The throughline is simple: treat spatial logic as a first-class engineering artifact. A macro is not a convenience wrapper; it is the contract that guarantees a geometry entering a spatial model dependency graph carries a known coordinate reference system, a validated topology, and a predictable execution cost. When that contract holds at every layer, location intelligence stops being an experimental capability and becomes a reliable component of the analytics stack.

Core Architecture: Compile-Time Abstraction vs. Runtime Execution

Spatial transformations operate across two distinct execution phases: compile-time macro expansion and runtime function evaluation. Maintaining a strict separation between these phases is critical for preserving spatial integrity and optimizing query performance.

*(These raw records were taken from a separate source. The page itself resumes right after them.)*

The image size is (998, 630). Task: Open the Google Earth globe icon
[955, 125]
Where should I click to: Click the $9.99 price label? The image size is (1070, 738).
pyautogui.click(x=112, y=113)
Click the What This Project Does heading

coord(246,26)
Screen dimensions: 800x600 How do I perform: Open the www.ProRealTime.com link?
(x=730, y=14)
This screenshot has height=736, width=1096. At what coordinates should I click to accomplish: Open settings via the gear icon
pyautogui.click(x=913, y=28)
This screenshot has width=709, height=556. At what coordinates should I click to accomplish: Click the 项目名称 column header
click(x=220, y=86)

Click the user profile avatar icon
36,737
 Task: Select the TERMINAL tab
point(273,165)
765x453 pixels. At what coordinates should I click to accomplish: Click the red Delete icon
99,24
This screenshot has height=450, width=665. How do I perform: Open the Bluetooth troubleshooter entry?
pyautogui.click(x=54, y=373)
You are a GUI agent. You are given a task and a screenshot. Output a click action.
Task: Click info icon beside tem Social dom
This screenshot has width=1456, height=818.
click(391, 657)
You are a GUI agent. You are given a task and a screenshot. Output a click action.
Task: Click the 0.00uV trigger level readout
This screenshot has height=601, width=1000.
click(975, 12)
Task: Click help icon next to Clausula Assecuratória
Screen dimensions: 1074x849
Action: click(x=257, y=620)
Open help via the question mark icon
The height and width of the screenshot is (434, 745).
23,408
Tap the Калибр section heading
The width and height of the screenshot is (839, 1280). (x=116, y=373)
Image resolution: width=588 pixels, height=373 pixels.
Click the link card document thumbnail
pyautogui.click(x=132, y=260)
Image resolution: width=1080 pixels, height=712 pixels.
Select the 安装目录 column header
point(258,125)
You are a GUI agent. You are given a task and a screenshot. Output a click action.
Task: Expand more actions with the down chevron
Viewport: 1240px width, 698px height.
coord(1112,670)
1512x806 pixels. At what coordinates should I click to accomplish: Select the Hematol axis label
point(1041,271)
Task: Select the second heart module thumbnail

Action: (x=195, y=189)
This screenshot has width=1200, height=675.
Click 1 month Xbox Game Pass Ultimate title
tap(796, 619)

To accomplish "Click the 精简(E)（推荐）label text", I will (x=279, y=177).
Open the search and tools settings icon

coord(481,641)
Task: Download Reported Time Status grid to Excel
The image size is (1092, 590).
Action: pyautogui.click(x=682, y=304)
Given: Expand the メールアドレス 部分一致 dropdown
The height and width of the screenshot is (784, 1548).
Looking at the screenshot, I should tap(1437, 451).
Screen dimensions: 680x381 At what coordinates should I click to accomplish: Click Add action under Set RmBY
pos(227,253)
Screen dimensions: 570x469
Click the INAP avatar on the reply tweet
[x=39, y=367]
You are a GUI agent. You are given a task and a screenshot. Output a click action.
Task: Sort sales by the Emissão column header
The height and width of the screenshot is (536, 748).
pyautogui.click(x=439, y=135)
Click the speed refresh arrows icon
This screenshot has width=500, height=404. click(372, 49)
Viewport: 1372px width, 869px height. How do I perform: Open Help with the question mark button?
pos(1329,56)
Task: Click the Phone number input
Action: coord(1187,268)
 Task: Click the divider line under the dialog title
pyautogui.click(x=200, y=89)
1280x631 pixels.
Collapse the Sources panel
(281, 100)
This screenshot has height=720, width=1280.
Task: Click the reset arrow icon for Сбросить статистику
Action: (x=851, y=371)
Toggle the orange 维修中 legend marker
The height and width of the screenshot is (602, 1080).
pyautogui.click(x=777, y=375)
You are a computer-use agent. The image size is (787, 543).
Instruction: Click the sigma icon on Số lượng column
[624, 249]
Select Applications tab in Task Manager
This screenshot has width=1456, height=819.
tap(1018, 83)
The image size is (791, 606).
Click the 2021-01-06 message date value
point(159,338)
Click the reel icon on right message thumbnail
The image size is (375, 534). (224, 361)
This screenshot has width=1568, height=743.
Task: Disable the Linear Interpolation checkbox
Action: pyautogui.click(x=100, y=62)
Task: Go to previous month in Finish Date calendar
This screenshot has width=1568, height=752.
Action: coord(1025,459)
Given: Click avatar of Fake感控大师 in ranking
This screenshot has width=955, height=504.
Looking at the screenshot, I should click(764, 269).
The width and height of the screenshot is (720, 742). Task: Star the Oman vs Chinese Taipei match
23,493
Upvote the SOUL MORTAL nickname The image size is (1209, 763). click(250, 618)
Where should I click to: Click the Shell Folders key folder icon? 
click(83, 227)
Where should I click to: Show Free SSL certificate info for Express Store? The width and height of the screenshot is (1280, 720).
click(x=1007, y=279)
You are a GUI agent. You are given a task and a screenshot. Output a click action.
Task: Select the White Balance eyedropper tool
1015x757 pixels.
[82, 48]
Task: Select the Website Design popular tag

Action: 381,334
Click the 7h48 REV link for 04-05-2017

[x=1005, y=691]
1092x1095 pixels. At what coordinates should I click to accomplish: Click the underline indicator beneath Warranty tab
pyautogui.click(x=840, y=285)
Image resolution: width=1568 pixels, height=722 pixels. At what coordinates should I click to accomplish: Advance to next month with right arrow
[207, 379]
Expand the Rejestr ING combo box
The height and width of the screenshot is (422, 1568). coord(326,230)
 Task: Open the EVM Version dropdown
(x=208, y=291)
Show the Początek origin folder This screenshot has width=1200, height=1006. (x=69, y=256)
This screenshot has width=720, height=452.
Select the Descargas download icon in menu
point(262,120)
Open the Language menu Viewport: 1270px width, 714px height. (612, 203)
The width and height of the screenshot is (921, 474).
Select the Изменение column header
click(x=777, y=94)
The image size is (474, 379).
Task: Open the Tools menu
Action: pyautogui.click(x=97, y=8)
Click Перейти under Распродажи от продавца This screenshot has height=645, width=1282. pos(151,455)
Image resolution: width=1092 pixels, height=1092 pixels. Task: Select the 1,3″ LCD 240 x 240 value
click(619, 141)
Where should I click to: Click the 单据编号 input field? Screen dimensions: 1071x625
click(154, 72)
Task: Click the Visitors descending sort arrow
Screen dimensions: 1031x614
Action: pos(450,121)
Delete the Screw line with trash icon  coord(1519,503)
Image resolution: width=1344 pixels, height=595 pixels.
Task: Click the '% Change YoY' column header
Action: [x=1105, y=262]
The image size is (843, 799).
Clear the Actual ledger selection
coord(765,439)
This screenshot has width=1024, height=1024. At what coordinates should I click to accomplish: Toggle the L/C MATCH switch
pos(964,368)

dbt macros act as compile-time templates. They generate warehouse-specific SQL before the query ever reaches the execution engine. When a macro encapsulates a spatial operation, it can dynamically inject adapter-specific syntax, enforce SRID alignment, or construct bounding-box predicates from configuration variables. By contrast, database-native UDFs and built-in spatial routines execute at runtime, leveraging the warehouse’s vectorized engine and memory-optimized geometry libraries for heavy computation.

The architectural rule is therefore: macros handle structural abstraction, parameterization, and cross-platform compatibility, while computationally intensive operations — polygon clipping, spatial aggregation, coordinate transformation — are delegated to native spatial functions or compiled UDFs. The custom spatial macro patterns guide details how to abstract vendor-specific functions into reusable, testable components. This separation keeps spatial logic decoupled from downstream business metrics while guaranteeing deterministic execution across development, staging, and production.

-- Compile-time concern: a macro normalizes CRS and validity in one place
{% macro to_canonical_geom(geom_col, target_srid=4326) %}
  ST_MakeValid(
    ST_Transform(
      ST_SetSRID({{ geom_col }}, COALESCE(NULLIF(ST_SRID({{ geom_col }}), 0), {{ target_srid }})),
      {{ target_srid }}
    )
  )
{% endmacro %}

-- Runtime concern: the warehouse executes the expanded, indexable predicate
SELECT a.id, b.id
FROM {{ ref('stg_facilities') }} a
JOIN {{ ref('stg_parcels') }} b
  ON ST_DWithin(a.geom, b.geom, 500)   -- evaluated by the spatial engine

Core Concepts & Boundaries

Before writing a single macro, the team must agree on four boundaries that every spatial model inherits.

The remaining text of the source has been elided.